*** Opening Extracted data ***

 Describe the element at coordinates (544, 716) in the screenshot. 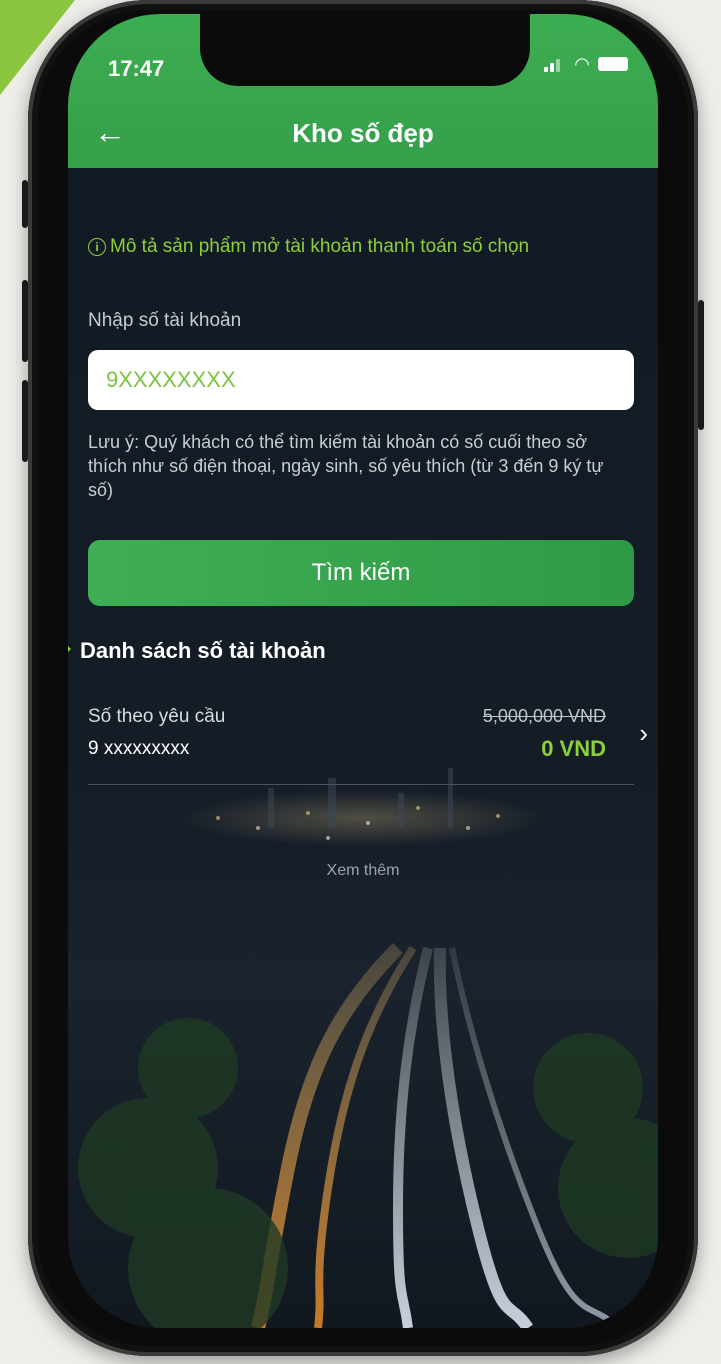

I see `item-old-price: 5,000,000 VND` at that location.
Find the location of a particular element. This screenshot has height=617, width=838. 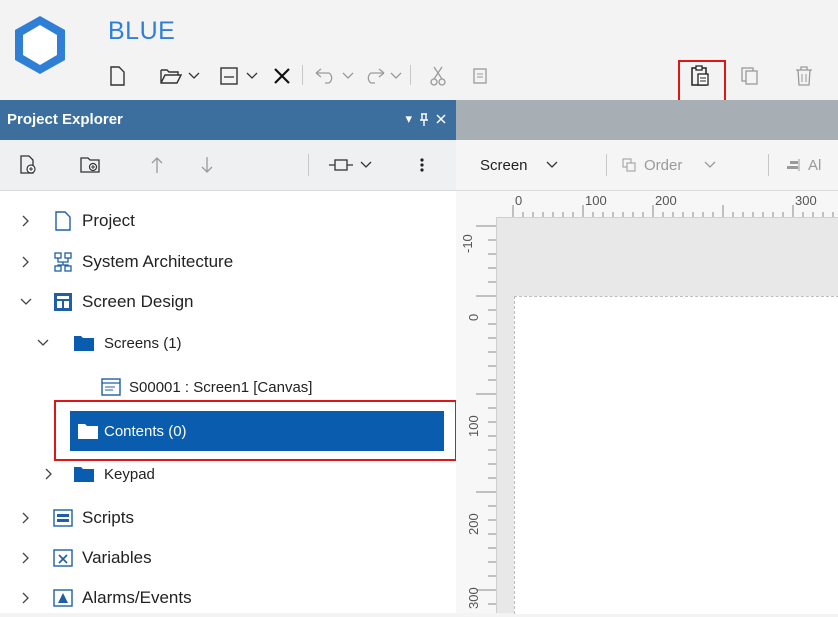

move-up-button is located at coordinates (157, 165).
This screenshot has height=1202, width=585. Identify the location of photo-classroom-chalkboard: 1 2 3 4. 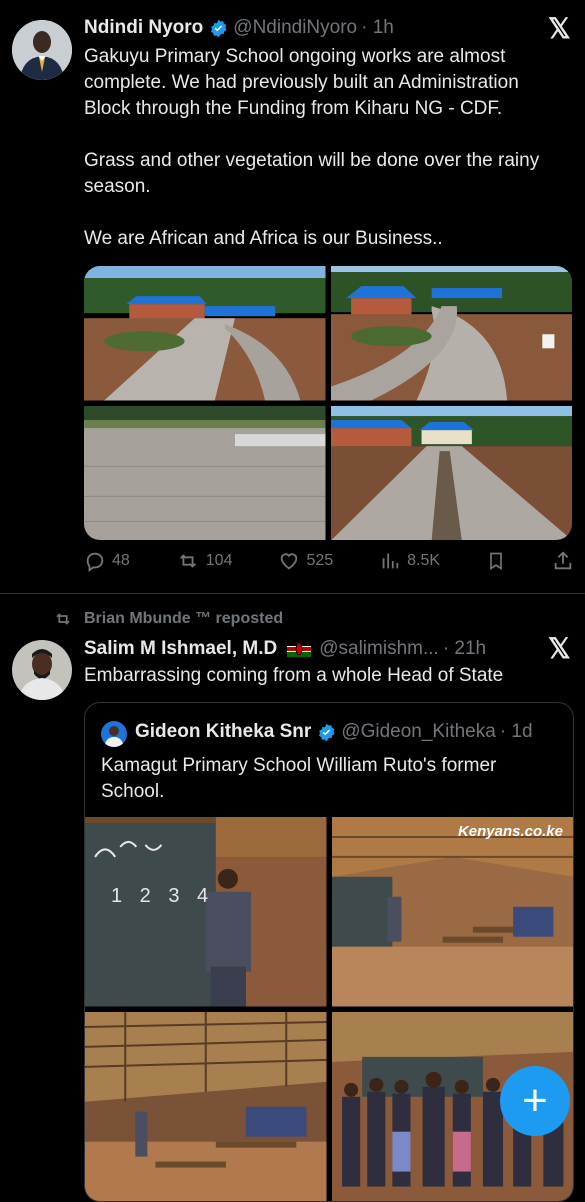
(206, 912).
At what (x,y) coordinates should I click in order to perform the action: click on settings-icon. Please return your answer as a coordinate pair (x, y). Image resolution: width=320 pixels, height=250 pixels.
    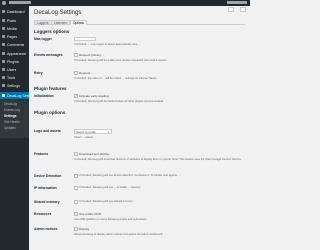
    Looking at the image, I should click on (4, 86).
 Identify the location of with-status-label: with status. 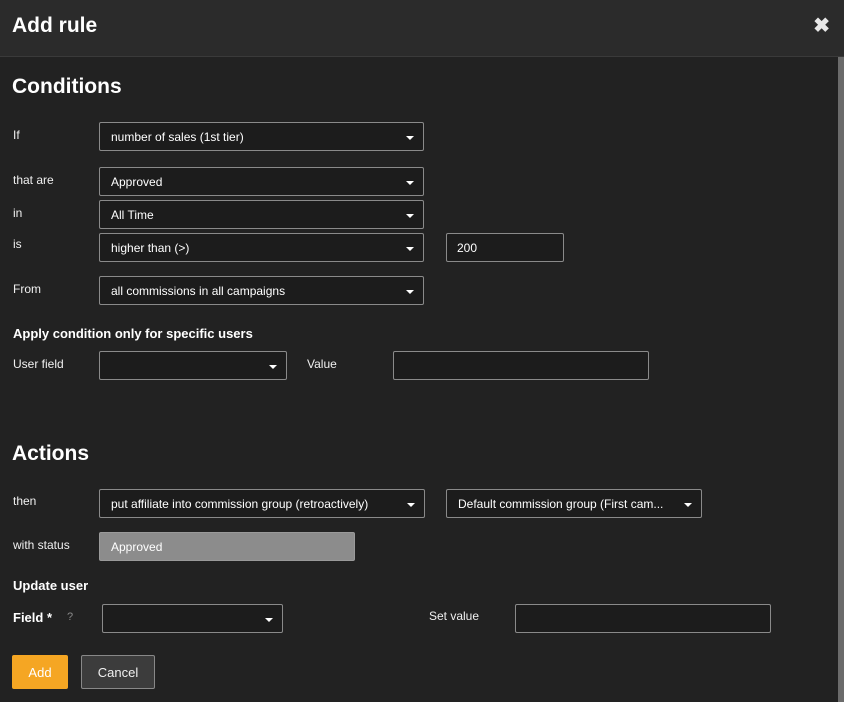
(42, 545).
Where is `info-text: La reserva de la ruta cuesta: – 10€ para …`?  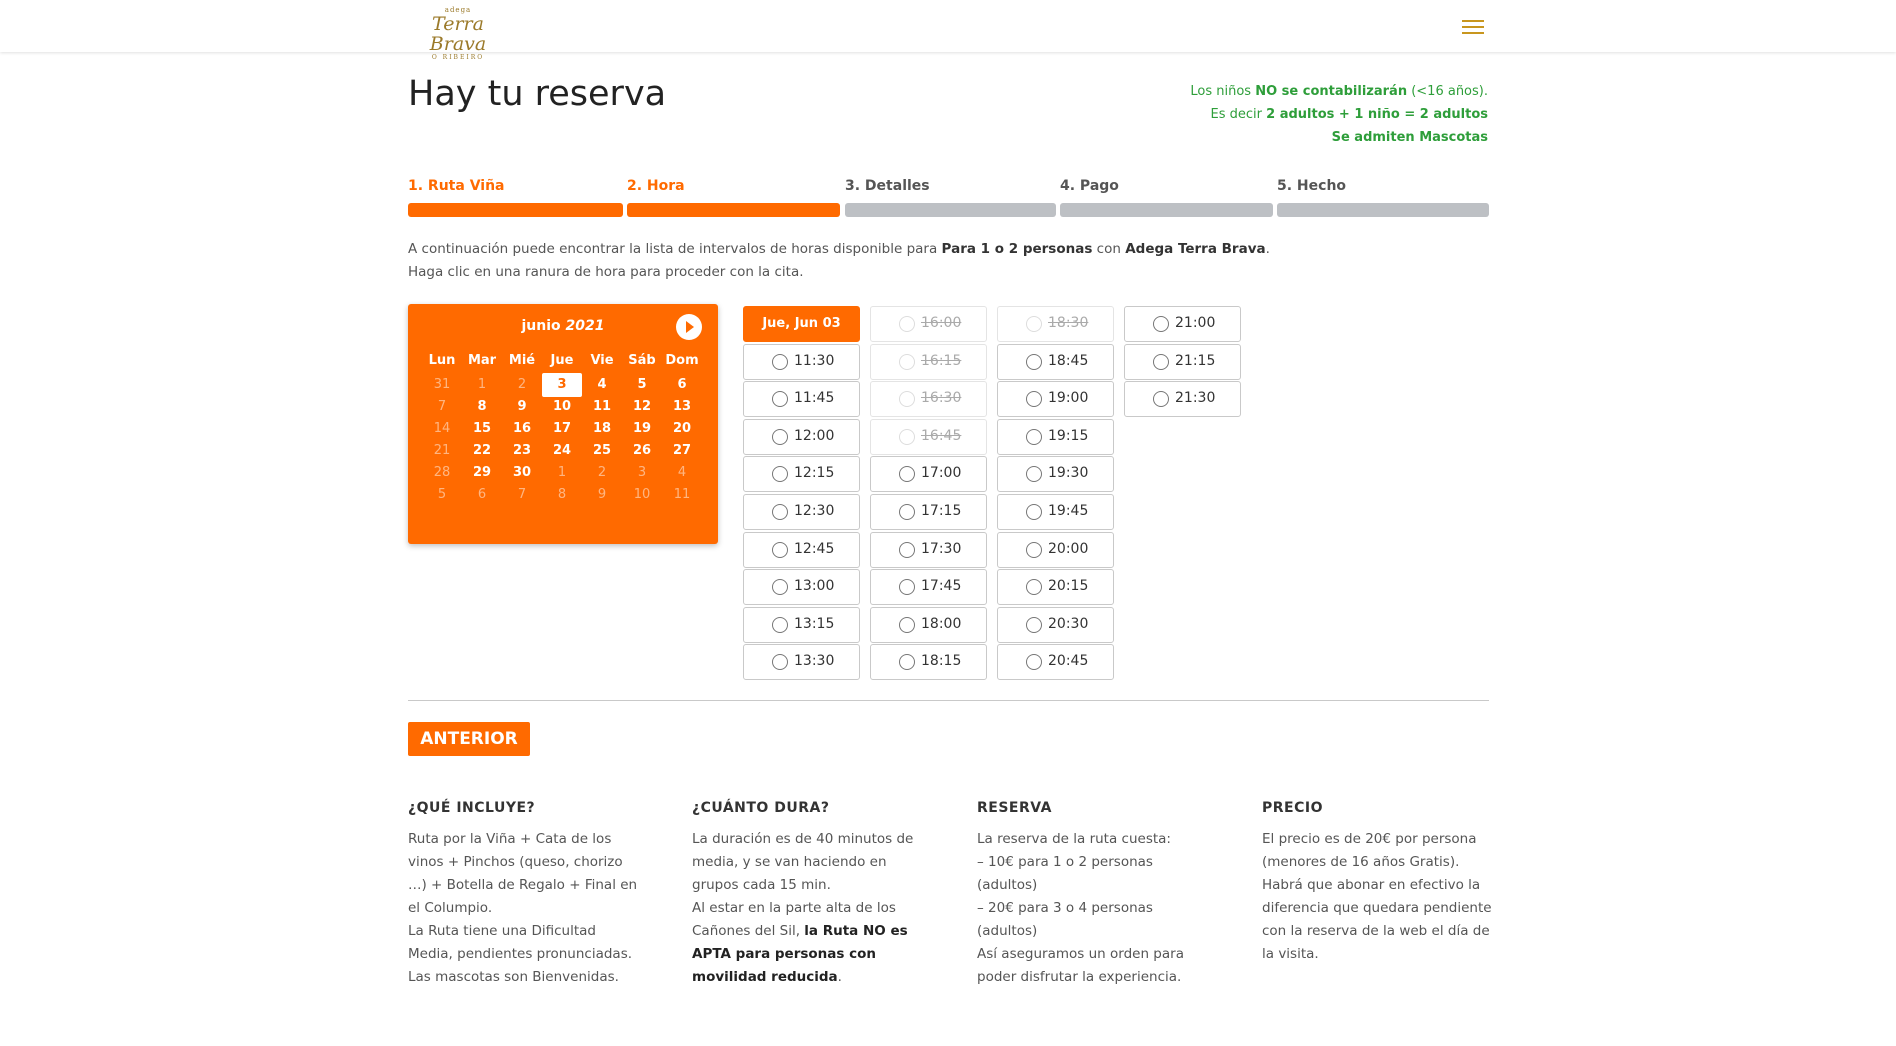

*** Closing Extracted data ***

== Description of the task ==
Write out all of the records above word for word, leaving out the pictures.

== Answer to this exercise ==
 Describe the element at coordinates (544, 716) in the screenshot. 

I see `item-old-price: 5,000,000 VND` at that location.
Find the location of a particular element. This screenshot has height=617, width=838. 

move-up-button is located at coordinates (157, 165).
This screenshot has height=1202, width=585. Identify the location of photo-classroom-chalkboard: 1 2 3 4. 
(206, 912).
At what (x,y) coordinates should I click in order to perform the action: click on settings-icon. Please return your answer as a coordinate pair (x, y). Image resolution: width=320 pixels, height=250 pixels.
    Looking at the image, I should click on (4, 86).
 Identify the location of with-status-label: with status. 
(42, 545).
Where is `info-text: La reserva de la ruta cuesta: – 10€ para …`?  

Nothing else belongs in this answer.